**Task data**:

—————

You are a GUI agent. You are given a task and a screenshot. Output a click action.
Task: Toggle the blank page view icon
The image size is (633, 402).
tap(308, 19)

—————

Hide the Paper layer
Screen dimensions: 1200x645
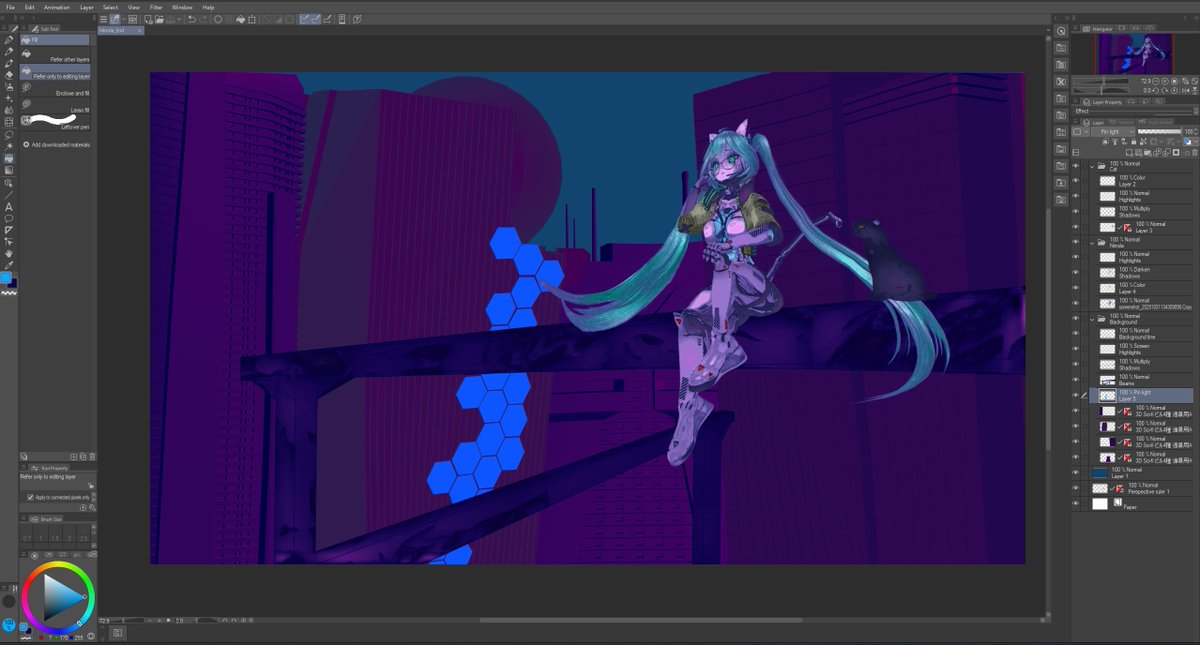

—————

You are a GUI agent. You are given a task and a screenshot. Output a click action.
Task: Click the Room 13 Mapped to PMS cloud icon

—————

Please copy, exactly and with nothing else, the lines above beginning at the line that has "Hide the Paper layer" and ending with the line that has "Screen dimensions: 1200x645".

Hide the Paper layer
Screen dimensions: 1200x645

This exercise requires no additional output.